Scientists moved the hands of the Doomsday Clock closer to midnight on Thursday amid increasing worries over nuclear weapons and climate change.
Each year, the Bulletin of the Atomic Scientists, a nonprofit that sets the clock, decides whether the events of the previous year pushed humanity closer or further from destruction. The symbolic clock is now two-and-a-half minutes from midnight, the closest it’s been to midnight since 1953, when the hydrogen bomb was first tested. Scientists blamed a cocktail of threats ranging from dangerous political rhetoric to the potential of nuclear threat as the catalyst for moving the clock closer towards doomsday.

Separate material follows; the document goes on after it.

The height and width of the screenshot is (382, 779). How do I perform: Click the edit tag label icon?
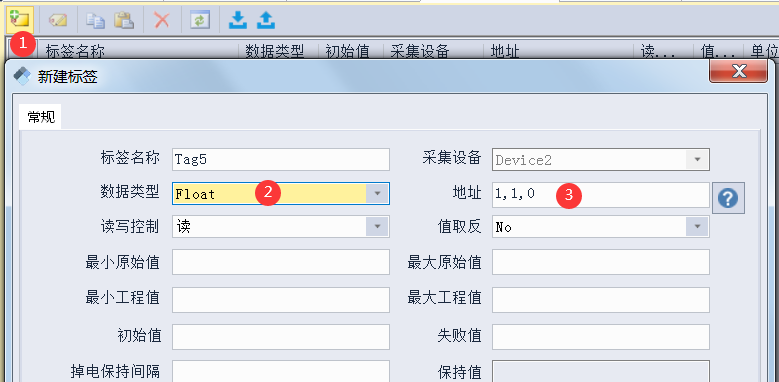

“This year’s Clock deliberations felt more urgent than usual…as trusted sources of information came under attack, fake news was on the rise, and words were used by a President-elect of the United States in cavalier and often reckless ways to address the twin threats of nuclear weapons and climate change,” Rachel Bronson, the executive director and publisher of Bulletin of the Atomic Scientists, said in a statement.
While many threats played into the decision to move the clock 30 seconds forward from where it was in 2016, one person in particular prompted the scientists to act.
“Never before has the Bulletin decided to advance the clock largely because of the statements of a single person. But when that person is the new president of the United States, his words matter,” David Titley and Lawrence M. Krauss of the Bulletin wrote in an New York Times op-ed.
The Bulletin pointed to President Donald Trump’s careless rhetoric on nuclear weapons and other issues as well as his troubling stance on climate change.
“Current political situation in the U.S. is of particular concern,” Titley of the Bulletin Science and Security Board said. “The Trump administration needs to state clearly, unequivocally it accepts climate change caused by human activity…There are no alternative facts here.”